BusStopCode_list = []
RoadName_list = []
Description_list = []
Latitude_list = []
Longitude_list = []

for index in np.arange(0,10000,500):
    print(index)
    new_url = f"{datamall_url}?$skip={index}"
    if index !=0:
        resp = requests.post(new_url, headers= headers)
    else:
        resp = requests.post(datamall_url, headers= headers)
    
    if resp.status_code == 200:
        response = resp.json()
        for bus_stop_row in response.get("value"):
            BusStopCode_list.append(bus_stop_row.get('BusStopCode',None))
            RoadName_list.append(bus_stop_row.get('RoadName',None))
            Description_list.append(bus_stop_row.get('Description',None))
            Latitude_list.append(bus_stop_row.get('Latitude',None))
            Longitude_list.append(bus_stop_row.get('Longitude',None))
    else:
        break # Do Nothing when the response is invalid

print(f"Completed Data Fetch and Parse")

0
500
1000
1500
2000
2500
3000
3500
4000
4500
5000
5500
6000
6500
Completed Data Fetch and Parse


In [209]:
pd_df_busstop_full = pd.DataFrame({
    'BusStopCode':BusStopCode_list,
    'RoadName':RoadName_list,
    'Description':Description_list,
    'Latitude':Latitude_list,
    'Longitude':Longitude_list
})

### Full Data Visualisation

In [210]:

mid_lat = np.median(pd_df_busstop_full.Latitude.values)
mid_lon = np.median(pd_df_busstop_full.Longitude.values)

In [268]:
layer = pdk.Layer(
    "ScatterplotLayer",
    pd_df_busstop_full,
    pickable=True,
    opacity=0.8,
    stroked=True,
    filled=True,
    line_width_min_pixels=2,
    line_width_max_pixels=3,
    get_line_width=1,
    radius_min_pixels=2,
    radius_max_pixels=3,
    radius_scale=1,
    get_position=['Longitude', 'Latitude'],
    get_fill_color=[251,255,18],
    get_line_color=[251,255,18],
    radius_units = 'pixels'
)

In [279]:

view_state = pdk.ViewState(latitude=mid_lat, longitude=mid_lon, zoom=11, max_zoom=18, min_zoom=5, bearing=0, pitch=0)


In [280]:
# Render
r = pdk.Deck(layers=[layer], initial_view_state=view_state, map_style='dark',tooltip={'text':"{BusStopCode}\n{Description}"},height=1080,width=1920)
r.to_html("bus_stop_full_sg.html")
# r.show() # I still cannot figure out how to do this show in an interactive manner. So far, I can only get it to work on `.to_html()` method.
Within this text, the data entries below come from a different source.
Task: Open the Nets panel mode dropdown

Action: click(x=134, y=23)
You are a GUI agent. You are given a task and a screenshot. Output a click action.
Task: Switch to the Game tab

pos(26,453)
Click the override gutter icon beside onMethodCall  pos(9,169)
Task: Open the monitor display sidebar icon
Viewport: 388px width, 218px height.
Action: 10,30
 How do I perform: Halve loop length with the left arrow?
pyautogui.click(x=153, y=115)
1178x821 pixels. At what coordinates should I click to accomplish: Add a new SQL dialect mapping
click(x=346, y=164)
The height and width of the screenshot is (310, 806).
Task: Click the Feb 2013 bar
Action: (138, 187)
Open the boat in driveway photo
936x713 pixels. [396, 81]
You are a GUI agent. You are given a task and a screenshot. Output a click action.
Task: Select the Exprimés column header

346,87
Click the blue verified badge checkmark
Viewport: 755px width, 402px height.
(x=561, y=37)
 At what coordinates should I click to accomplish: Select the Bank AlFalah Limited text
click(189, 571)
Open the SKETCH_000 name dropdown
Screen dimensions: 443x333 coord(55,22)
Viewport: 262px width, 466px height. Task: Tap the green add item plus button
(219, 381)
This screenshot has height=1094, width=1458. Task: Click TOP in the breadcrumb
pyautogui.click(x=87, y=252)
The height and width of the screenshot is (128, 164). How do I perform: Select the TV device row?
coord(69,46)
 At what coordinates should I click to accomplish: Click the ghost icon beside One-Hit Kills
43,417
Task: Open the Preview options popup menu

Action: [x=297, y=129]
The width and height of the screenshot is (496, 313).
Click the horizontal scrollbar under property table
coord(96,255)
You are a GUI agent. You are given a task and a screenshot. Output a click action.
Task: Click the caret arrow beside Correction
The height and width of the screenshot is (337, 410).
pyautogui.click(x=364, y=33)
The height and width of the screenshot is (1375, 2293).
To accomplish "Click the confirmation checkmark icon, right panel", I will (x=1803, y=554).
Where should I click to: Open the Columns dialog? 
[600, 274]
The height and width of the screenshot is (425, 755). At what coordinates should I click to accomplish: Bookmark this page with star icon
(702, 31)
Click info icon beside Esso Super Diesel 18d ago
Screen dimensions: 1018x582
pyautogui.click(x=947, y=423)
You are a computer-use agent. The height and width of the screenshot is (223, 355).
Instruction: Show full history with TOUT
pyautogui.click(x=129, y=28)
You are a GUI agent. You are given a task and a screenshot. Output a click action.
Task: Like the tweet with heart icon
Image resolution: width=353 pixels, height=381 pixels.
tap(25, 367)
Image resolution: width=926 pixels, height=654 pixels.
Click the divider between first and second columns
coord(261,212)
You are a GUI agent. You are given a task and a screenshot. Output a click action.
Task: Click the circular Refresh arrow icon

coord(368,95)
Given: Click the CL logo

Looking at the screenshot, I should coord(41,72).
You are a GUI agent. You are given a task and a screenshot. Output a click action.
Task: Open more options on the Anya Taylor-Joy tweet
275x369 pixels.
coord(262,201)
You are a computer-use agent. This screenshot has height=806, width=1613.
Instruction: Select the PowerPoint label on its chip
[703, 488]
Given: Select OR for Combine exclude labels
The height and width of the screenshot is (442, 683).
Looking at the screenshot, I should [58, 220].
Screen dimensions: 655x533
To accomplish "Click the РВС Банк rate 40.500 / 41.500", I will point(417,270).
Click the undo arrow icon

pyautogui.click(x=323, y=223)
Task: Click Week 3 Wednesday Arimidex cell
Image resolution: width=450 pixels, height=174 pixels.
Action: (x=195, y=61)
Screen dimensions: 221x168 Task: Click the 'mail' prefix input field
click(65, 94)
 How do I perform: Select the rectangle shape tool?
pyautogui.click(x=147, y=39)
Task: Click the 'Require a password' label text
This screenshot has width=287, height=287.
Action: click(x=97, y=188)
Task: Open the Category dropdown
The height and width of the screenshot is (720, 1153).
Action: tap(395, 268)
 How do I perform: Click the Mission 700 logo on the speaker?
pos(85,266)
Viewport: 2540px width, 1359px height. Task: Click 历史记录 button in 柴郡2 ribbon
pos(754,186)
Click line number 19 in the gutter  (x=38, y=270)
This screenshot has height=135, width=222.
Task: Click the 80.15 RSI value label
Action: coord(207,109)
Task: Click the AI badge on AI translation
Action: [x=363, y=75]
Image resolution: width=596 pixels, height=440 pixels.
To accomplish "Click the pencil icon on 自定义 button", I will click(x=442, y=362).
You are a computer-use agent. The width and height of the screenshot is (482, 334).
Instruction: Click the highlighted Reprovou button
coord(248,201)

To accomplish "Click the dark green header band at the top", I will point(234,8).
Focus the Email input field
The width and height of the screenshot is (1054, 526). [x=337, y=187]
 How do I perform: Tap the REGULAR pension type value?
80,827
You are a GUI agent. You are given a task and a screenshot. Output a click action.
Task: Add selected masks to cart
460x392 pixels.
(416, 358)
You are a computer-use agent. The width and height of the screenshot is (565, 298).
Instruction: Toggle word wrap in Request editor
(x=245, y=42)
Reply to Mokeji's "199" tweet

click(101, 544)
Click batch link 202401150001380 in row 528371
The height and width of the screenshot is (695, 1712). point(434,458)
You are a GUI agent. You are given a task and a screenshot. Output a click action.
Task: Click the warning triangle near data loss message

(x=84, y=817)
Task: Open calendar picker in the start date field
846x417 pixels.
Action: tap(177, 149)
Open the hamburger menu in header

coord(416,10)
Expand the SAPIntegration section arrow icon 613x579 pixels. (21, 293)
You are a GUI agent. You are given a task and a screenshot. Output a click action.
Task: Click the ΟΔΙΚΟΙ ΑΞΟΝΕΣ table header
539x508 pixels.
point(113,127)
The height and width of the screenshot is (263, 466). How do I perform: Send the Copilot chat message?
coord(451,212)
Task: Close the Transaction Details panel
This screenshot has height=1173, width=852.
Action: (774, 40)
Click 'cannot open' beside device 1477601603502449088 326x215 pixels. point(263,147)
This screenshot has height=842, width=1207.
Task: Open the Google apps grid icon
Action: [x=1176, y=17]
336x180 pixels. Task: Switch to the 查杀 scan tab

Out of curiousity, how many bus stops are there right now in Singapore? As it turns out, there are 5071 (based on the total shape of the final dataset) which is close to the 5000 guess. It somewhat makes sense, we do not expect it to grow exponentially so soon. Still, 5000+ bus stops on an island this is quite amazing I would say.

In [281]:
pd_df_busstop_full.shape

(5071, 5)

### Section Summary

By now, we have extended our "pipeline" to fetch the data from LTA Data Mall for ALL the available bus stops on record.

We also extended our visualisation to show all the 5K++ bus stops around Singapore (and on to JB also).